■ The task ■
Reproduce each line from the first in the data through the line that contains "Given: Open the map layers icon button" exactly; give nothing else.

-------- Records for this task --------

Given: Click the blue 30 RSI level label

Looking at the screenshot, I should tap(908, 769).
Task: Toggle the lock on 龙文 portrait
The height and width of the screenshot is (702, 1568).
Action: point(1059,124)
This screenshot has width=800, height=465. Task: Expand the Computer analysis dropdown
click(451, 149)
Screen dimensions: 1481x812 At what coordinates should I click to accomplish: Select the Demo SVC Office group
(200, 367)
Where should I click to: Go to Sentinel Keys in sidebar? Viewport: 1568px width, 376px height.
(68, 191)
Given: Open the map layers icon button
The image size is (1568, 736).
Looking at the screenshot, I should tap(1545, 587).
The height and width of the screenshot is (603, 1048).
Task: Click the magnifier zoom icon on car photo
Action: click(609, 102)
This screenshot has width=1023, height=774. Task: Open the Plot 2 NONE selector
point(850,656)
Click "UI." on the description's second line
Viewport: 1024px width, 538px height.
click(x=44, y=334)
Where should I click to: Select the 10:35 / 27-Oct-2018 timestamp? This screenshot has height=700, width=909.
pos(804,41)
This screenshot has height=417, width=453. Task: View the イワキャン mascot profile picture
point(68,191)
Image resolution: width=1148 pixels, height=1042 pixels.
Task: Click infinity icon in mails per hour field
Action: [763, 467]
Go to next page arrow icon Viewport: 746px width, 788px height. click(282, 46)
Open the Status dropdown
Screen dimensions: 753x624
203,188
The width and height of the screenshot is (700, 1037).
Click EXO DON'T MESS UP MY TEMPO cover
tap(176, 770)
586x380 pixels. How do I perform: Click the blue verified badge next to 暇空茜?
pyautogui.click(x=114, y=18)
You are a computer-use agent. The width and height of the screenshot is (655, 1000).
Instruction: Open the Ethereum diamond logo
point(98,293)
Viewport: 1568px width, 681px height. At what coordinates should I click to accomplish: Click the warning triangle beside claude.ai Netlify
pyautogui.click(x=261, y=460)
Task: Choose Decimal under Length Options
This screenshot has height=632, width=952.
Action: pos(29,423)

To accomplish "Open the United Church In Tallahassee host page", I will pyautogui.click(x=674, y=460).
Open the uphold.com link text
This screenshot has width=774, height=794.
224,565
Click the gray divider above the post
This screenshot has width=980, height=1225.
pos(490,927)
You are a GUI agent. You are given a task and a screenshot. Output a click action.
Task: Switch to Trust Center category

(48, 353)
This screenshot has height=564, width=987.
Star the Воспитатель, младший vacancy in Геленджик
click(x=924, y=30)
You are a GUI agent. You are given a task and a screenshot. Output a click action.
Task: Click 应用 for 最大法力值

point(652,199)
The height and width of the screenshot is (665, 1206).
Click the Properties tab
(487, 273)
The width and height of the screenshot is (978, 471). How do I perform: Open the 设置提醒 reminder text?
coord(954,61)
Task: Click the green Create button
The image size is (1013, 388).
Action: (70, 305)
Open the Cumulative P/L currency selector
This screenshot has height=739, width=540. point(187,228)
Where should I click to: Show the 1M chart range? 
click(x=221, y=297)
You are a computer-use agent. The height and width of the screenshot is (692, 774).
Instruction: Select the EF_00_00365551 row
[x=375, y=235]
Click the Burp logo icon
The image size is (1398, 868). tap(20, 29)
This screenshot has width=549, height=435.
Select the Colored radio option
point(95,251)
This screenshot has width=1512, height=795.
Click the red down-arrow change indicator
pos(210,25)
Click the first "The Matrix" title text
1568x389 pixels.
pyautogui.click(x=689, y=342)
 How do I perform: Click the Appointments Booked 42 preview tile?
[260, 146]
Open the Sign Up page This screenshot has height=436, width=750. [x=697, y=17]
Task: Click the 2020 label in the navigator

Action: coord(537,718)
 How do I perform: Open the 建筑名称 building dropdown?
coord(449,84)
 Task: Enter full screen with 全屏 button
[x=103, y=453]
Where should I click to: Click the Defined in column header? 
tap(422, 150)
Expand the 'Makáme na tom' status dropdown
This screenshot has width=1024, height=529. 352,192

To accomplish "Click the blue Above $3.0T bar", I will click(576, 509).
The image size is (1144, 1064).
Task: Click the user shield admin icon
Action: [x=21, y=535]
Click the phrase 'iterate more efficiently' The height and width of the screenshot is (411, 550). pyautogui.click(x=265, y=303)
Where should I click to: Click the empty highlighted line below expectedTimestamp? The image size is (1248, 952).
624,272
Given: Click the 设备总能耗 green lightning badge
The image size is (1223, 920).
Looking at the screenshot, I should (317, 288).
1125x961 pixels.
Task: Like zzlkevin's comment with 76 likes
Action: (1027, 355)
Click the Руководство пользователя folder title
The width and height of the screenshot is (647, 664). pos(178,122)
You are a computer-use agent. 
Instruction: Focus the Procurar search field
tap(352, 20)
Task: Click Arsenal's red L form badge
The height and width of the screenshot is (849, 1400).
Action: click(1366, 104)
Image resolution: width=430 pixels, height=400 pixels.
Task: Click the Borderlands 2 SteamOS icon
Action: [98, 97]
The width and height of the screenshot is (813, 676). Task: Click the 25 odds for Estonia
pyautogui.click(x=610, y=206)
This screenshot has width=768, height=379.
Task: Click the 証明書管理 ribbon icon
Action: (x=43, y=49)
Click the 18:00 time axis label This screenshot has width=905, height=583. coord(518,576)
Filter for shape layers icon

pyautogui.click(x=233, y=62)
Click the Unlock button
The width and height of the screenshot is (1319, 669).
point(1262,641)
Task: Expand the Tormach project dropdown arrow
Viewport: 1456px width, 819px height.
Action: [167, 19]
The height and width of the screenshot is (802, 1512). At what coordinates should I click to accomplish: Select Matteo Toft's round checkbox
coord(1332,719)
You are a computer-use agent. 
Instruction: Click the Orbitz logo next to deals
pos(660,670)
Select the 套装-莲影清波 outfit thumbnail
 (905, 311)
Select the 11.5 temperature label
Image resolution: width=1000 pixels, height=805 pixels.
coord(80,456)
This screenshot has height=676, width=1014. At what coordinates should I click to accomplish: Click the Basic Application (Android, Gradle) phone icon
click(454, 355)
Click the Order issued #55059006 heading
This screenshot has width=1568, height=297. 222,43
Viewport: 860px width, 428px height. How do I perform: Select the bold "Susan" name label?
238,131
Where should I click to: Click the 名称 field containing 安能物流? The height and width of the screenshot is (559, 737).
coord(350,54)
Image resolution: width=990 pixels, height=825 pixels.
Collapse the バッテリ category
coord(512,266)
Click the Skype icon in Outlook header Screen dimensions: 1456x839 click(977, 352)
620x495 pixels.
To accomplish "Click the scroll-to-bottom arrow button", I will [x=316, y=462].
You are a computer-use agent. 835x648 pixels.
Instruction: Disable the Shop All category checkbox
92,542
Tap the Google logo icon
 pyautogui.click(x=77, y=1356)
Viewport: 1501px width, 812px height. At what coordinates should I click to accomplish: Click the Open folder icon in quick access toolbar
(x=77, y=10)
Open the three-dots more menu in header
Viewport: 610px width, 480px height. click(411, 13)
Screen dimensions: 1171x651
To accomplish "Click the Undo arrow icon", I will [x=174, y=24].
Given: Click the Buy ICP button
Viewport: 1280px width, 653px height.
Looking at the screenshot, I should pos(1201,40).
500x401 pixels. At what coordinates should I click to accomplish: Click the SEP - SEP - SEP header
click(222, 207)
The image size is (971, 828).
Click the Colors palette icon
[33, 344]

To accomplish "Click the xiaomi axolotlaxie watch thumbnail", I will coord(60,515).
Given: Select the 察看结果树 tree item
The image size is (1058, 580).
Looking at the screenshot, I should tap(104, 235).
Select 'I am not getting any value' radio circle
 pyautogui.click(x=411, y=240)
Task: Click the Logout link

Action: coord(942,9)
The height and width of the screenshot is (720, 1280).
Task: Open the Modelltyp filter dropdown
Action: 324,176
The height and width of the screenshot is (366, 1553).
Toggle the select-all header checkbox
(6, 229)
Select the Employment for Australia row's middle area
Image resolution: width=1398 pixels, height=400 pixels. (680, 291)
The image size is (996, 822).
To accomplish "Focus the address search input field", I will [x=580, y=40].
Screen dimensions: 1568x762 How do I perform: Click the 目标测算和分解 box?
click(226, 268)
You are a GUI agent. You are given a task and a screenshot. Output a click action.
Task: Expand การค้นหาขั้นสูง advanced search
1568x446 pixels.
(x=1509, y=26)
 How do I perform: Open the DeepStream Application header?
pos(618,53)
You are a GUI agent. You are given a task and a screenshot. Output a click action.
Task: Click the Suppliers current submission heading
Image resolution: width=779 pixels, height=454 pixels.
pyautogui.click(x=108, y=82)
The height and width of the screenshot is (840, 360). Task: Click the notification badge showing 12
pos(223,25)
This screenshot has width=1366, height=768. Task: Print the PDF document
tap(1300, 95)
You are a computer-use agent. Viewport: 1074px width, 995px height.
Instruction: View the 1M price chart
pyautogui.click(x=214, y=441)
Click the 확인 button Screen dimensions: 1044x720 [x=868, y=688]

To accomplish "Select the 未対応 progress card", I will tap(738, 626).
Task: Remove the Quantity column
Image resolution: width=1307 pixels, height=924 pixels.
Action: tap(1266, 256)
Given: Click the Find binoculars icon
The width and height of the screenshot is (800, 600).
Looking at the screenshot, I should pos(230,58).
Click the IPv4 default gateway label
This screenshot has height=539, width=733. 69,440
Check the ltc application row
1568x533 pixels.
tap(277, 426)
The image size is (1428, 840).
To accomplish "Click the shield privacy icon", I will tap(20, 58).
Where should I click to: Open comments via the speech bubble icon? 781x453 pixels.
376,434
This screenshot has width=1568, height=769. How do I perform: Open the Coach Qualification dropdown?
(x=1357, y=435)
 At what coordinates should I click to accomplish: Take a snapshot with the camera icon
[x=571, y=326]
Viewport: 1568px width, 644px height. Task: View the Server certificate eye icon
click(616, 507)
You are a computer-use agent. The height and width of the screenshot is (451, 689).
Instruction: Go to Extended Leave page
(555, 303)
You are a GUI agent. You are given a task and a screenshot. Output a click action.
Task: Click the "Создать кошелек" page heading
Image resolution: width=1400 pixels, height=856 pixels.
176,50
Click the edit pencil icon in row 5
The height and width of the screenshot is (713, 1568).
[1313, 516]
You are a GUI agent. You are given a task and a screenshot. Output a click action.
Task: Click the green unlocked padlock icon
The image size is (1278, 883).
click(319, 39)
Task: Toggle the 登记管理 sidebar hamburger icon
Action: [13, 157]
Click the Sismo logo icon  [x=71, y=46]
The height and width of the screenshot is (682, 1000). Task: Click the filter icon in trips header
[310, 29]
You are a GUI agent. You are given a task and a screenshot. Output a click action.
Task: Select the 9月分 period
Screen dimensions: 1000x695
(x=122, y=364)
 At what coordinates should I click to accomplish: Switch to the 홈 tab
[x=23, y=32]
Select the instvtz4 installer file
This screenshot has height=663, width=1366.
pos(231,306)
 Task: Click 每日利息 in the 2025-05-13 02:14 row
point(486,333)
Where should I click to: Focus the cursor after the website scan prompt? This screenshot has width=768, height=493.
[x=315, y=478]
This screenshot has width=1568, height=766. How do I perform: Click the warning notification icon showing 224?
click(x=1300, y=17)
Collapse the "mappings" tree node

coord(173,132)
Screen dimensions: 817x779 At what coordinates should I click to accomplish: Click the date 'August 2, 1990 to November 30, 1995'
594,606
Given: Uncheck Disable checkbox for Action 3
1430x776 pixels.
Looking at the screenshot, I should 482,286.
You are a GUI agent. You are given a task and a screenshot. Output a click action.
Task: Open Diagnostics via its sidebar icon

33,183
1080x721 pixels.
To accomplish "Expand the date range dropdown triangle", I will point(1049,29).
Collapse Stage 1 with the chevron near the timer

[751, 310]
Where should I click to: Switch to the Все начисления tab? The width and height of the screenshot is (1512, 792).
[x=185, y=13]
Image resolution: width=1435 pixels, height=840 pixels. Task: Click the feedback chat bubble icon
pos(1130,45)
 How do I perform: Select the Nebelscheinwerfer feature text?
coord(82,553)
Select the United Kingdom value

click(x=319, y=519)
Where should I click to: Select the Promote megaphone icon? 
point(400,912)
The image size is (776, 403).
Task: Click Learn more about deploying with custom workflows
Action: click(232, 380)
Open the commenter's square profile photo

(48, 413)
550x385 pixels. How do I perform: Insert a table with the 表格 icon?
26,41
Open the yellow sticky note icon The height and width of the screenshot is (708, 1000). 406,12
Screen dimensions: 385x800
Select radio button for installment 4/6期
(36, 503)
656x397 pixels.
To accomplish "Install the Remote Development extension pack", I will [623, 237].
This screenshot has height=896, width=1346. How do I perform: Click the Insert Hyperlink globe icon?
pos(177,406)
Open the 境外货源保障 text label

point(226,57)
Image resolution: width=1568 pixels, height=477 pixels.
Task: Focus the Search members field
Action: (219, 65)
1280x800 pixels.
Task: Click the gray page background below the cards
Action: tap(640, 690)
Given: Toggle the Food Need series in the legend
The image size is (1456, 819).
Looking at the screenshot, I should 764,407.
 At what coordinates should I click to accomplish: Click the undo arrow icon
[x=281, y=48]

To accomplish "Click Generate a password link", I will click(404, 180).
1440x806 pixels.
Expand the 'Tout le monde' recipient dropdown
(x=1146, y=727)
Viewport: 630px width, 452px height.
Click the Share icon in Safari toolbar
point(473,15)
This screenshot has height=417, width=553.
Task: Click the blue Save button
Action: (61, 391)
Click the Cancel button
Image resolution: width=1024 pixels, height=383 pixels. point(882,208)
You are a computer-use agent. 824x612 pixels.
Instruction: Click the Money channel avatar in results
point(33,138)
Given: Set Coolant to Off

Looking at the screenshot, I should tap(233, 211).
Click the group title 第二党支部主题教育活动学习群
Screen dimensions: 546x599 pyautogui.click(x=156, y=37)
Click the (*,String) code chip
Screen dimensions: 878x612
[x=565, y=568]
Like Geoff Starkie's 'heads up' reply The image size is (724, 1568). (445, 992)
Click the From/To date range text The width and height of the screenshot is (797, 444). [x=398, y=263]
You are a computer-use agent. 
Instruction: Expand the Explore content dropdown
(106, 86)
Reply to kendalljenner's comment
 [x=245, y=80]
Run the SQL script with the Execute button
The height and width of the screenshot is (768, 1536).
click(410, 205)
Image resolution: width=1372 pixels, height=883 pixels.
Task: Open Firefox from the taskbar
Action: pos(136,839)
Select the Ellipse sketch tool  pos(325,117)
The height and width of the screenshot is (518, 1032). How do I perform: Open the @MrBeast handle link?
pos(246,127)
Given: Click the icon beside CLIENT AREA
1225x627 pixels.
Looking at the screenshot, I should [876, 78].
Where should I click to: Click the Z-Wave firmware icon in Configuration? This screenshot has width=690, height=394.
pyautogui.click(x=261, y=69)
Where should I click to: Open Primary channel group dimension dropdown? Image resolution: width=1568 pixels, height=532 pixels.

--------

■ Task response ■
Given: Click the blue 30 RSI level label

Looking at the screenshot, I should tap(908, 769).
Task: Toggle the lock on 龙文 portrait
The height and width of the screenshot is (702, 1568).
Action: point(1059,124)
This screenshot has width=800, height=465. Task: Expand the Computer analysis dropdown
click(451, 149)
Screen dimensions: 1481x812 At what coordinates should I click to accomplish: Select the Demo SVC Office group
(200, 367)
Where should I click to: Go to Sentinel Keys in sidebar? Viewport: 1568px width, 376px height.
(68, 191)
Given: Open the map layers icon button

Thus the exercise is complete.